Mary Turner Thomson vivió engañada durante muchos años. Su marido, William Allen Jordan, le había asegurado que era un importante agente de la CIA y que de vez en cuando debía desaparecer misteriosamente para participar en misiones. Esto llevó a la mujer a cubrirlo ante sus familiares y vecinos, ya que en el fondo pensaba que estaba sirviendo al país y era algo que debía mantenerse en secreto.

Si bien el hombre fue amable con ella, atento con sus necesidades y un buen padre de los dos pequeños, además escondía un secreto que Thomson descubrió gracias a un inesperado llamado.

 

Mary Turner Thomson y William Allen Jordan

 

"Conocí a William online cuando era una madre soltera con un bebé de nueve meses. Era encantador y me escribía todo el tiempo. Comenzamos a salir y me pidió casarnos después de dos semanas de conocernos. Dije que no, pero nos comprometimos y después estuvimos casados por cuatro años", contó Thomson, de 53 años, al medio británico DailyMail.

Jordan no solo le había hecho creer a su mujer que era un agente secreto de la CIA, sino que también trabajaba en conjunto en el MI5, el servicio de inteligencia interno británico.

 

En el día de su boda

 

Semejante mentira le servía a Jordan para ausentarse debido a sus “misiones”, momento en que aprovechaba para visitar a sus otras dos esposas, con quienes tenía un total de 13 hijos.

"En 2004, cuando estaba embarazada de Zach me dijo que alguien que conoció en una operación encubierta iba a matar a nuestros hijos, secuestrarlos, cortarlos en pedazos y enviarlos por correo si no les damos dinero. En esta etapa, estaba completamente bajo su control, así que vendí todo lo que tenía, mi casa, mi automóvil, mi seguro de vida, todo", contó Thompson, señalando que en total le entregó 200.000 libras al impostor.

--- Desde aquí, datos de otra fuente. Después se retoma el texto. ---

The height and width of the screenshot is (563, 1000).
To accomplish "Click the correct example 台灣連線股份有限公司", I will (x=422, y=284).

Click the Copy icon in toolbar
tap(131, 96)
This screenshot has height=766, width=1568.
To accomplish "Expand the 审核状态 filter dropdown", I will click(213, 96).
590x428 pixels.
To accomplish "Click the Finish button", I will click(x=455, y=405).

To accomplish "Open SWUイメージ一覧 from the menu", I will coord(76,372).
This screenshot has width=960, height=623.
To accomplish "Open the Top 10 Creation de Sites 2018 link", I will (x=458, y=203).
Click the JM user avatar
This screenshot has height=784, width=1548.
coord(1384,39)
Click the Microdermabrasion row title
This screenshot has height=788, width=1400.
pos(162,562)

Sin embargo, la mentira llegó a su fin en 2004 cuando Thompson recibió el llamado de una mujer de nombre Michele Lewis. "¿Es usted Mary Turner Thomson? ¿Es usted además también la señora Jordan? Bueno, yo soy la otra señora Jordan", le dijo.

 

William Allen Jordan y Mischele Lewis, su otra mujer que advirtió a Thompson

 

"Nos encontramos en un café y hablamos durante 12 horas. Cuando se fue a las 6 de la mañana siguiente, le envié a él un mensaje y lo abandoné", contó Thomson, quien más adelante escribió un libro al que llamó “El Bígamo”, donde contó todo el drama que padeció.

Finalmente, Jordan fue imputado y sentenciado por bigamia y fraude, además por posesión ilegal de un arma de fuego, lo que lo llevó a ser deportado a los Estados Unidos.